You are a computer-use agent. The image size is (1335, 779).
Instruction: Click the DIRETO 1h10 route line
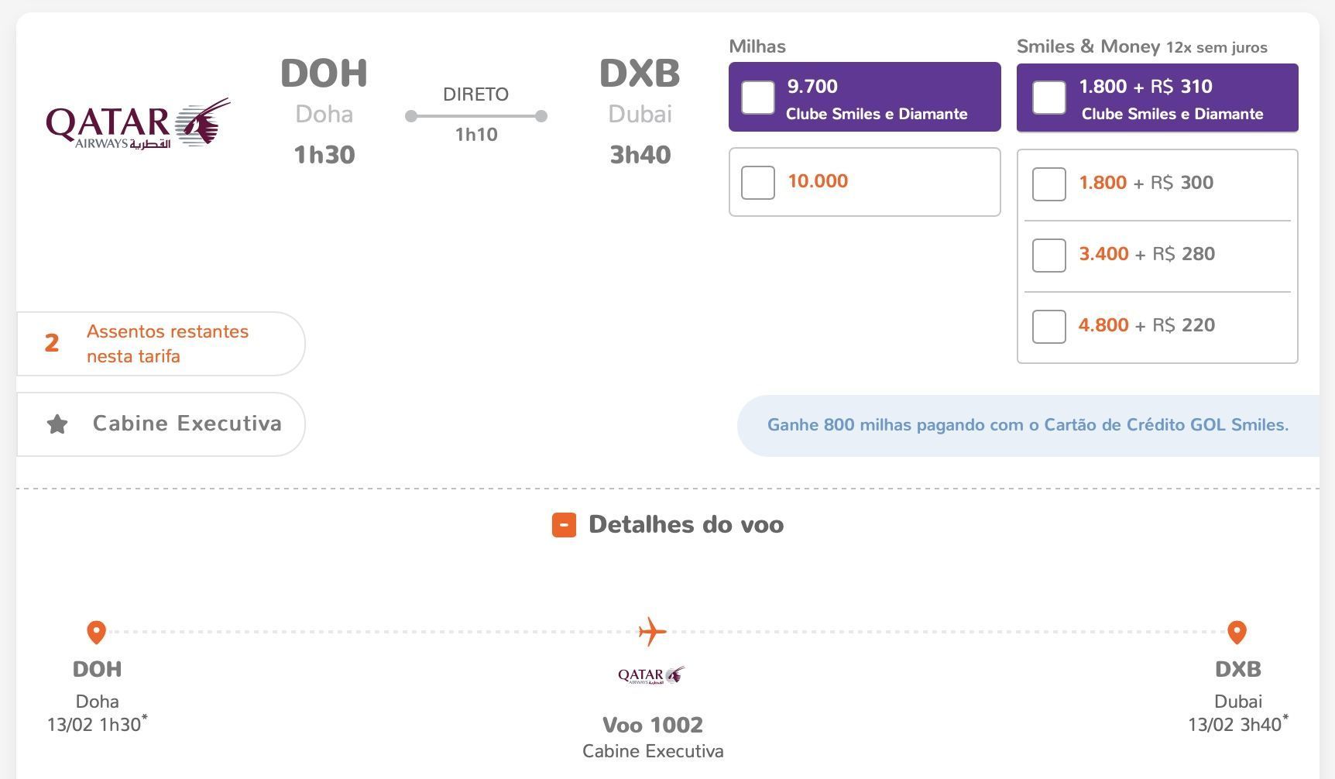[x=476, y=115]
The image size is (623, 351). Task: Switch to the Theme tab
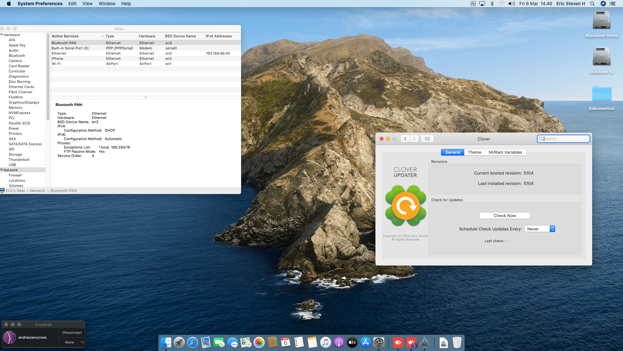(x=474, y=152)
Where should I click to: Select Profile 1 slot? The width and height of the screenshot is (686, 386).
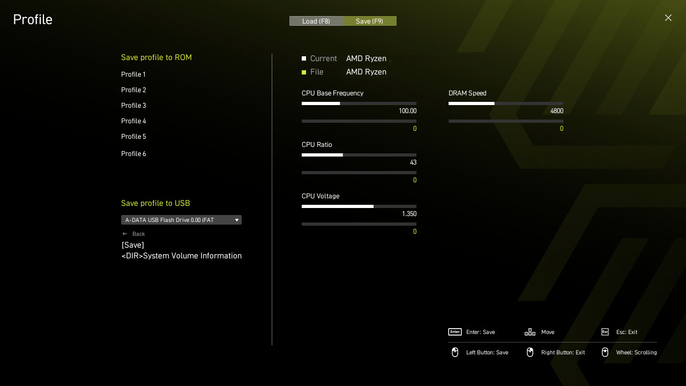coord(133,75)
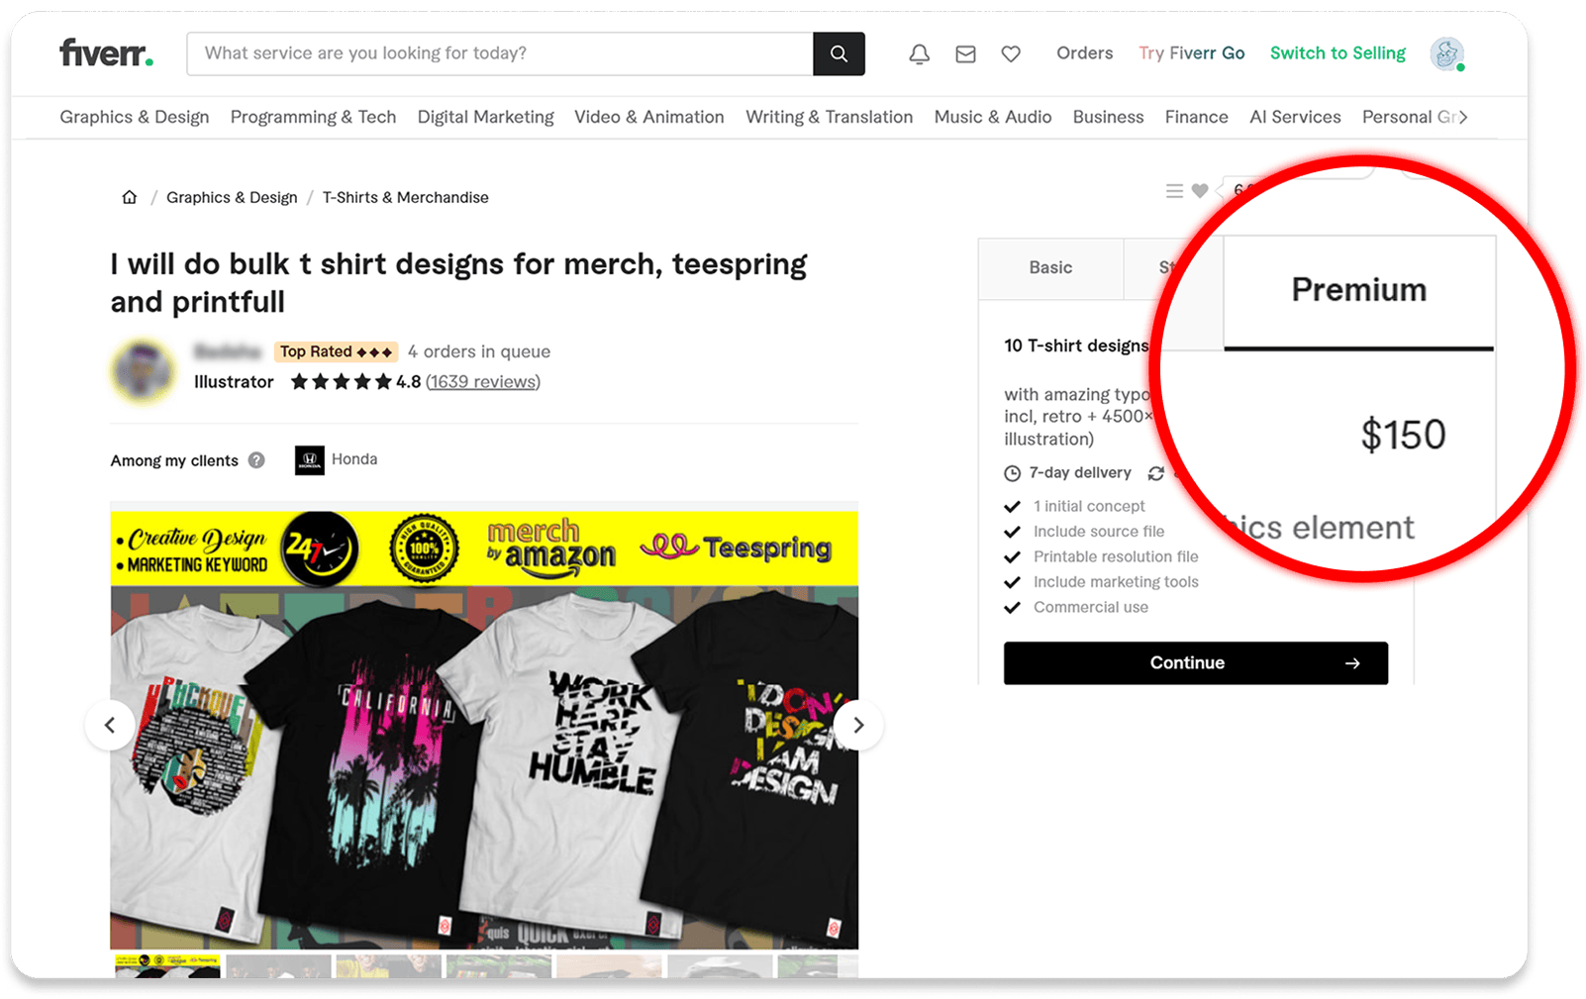Click the collections list icon above the pricing box
Screen dimensions: 1586x999
(1174, 190)
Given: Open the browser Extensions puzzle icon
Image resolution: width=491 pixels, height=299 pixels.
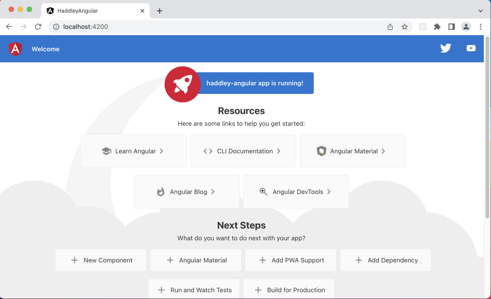Looking at the screenshot, I should click(x=437, y=27).
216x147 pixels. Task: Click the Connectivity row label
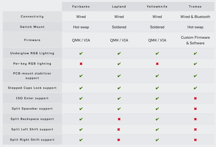click(x=32, y=16)
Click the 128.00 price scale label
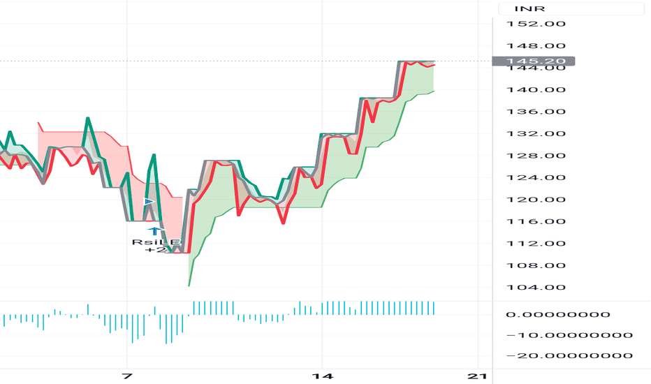This screenshot has width=651, height=384. point(536,156)
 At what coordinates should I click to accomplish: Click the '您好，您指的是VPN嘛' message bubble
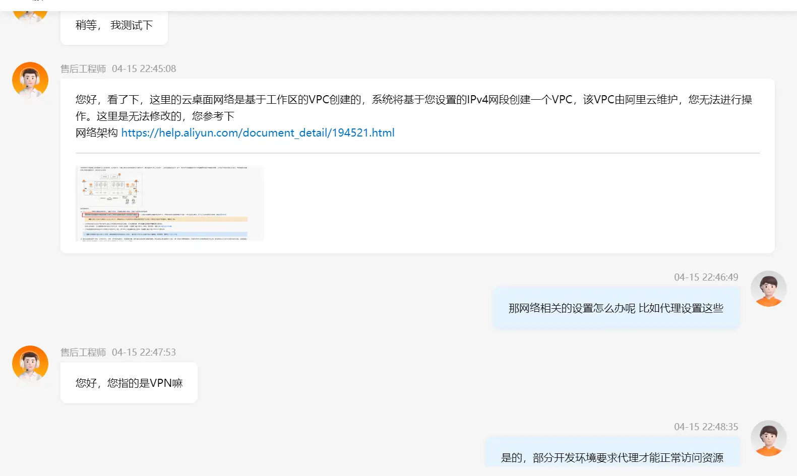tap(129, 383)

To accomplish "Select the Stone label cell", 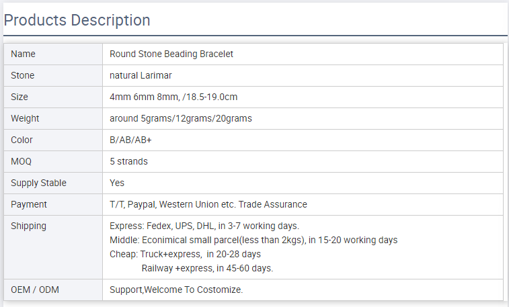I will pyautogui.click(x=23, y=75).
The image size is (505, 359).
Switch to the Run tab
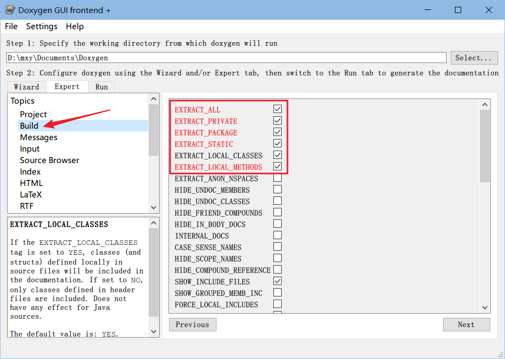(101, 87)
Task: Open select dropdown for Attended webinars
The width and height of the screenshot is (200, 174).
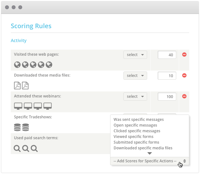Action: click(135, 96)
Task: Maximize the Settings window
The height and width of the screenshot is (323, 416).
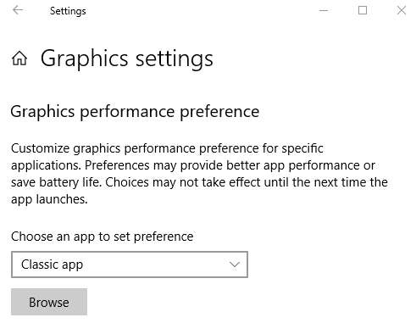Action: coord(363,10)
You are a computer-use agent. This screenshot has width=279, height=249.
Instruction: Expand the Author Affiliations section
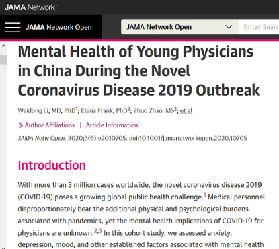[50, 125]
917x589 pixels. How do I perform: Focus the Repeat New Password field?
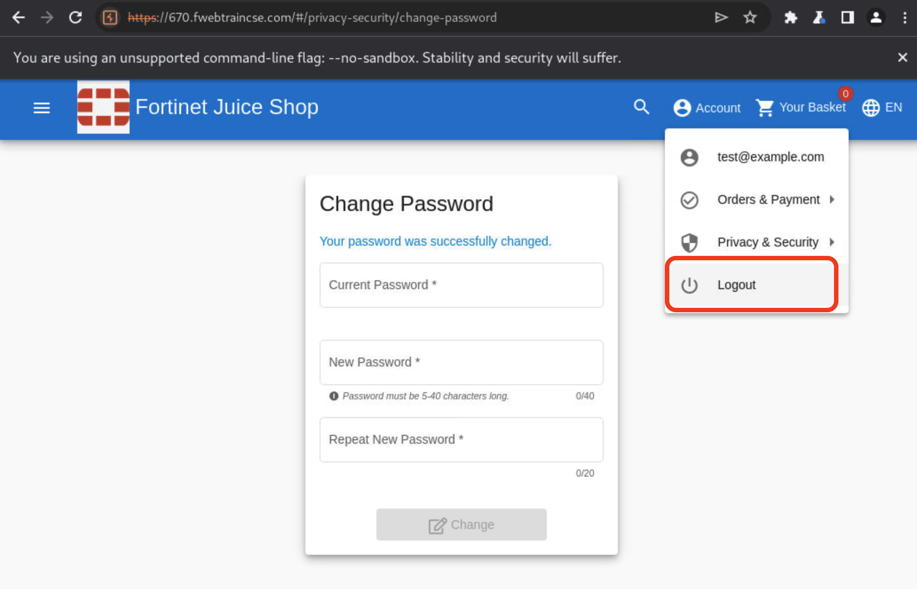coord(462,440)
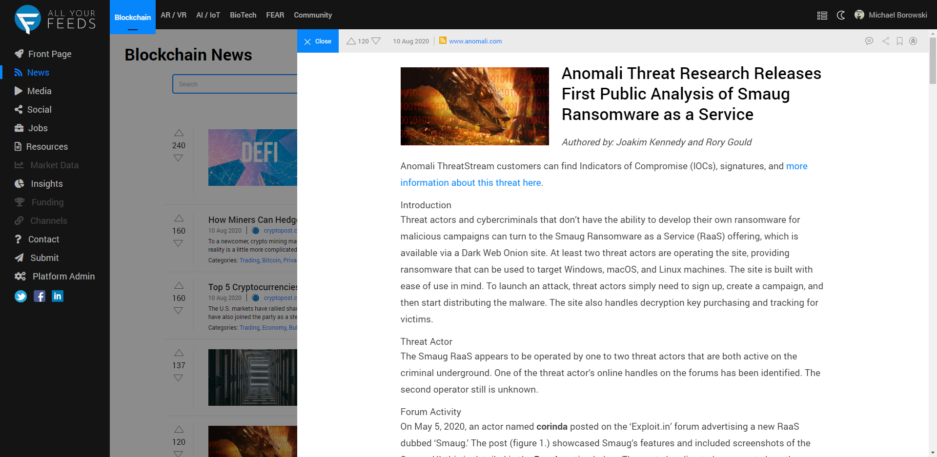Switch to the BioTech tab
The height and width of the screenshot is (457, 937).
tap(243, 15)
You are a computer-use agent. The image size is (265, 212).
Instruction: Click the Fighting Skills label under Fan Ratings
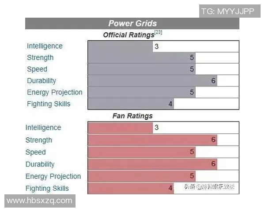click(x=47, y=188)
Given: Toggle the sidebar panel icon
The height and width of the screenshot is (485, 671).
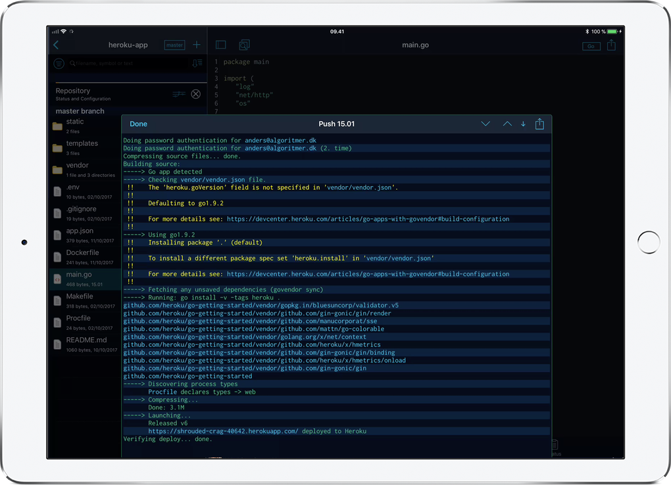Looking at the screenshot, I should point(221,45).
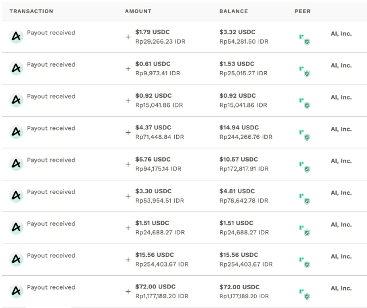The width and height of the screenshot is (367, 308).
Task: Open AI, Inc. peer in the $0.61 row
Action: 341,66
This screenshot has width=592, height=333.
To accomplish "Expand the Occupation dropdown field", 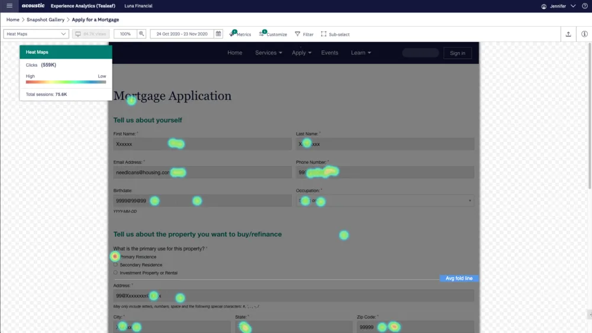I will tap(385, 201).
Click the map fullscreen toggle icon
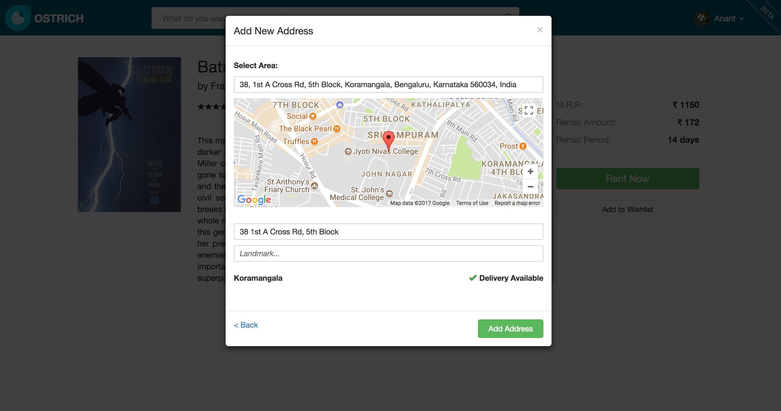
——————
Written problem ▸ Reproduce everything from the line containing "The image size is (505, 359)." down to the line containing "click(x=47, y=188)", with "Instruction" swapped for "Goal" and nothing else altered. Give only those lines, and leave the pictures out.

Task output ▸
The image size is (505, 359).
Switch to the Run tab
(101, 87)
Task: Open select dropdown for Attended webinars
The width and height of the screenshot is (200, 174).
Action: click(135, 96)
Task: Maximize the Settings window
The height and width of the screenshot is (323, 416).
Action: coord(363,10)
You are a computer-use agent. This screenshot has width=279, height=249.
Goal: Expand the Author Affiliations section
[50, 125]
917x589 pixels. How do I perform: Focus the Repeat New Password field?
coord(462,440)
Switch to the BioTech tab
The height and width of the screenshot is (457, 937).
tap(243, 15)
You are a computer-use agent. The image size is (265, 212).
Goal: Click the Fighting Skills label under Fan Ratings
click(x=47, y=188)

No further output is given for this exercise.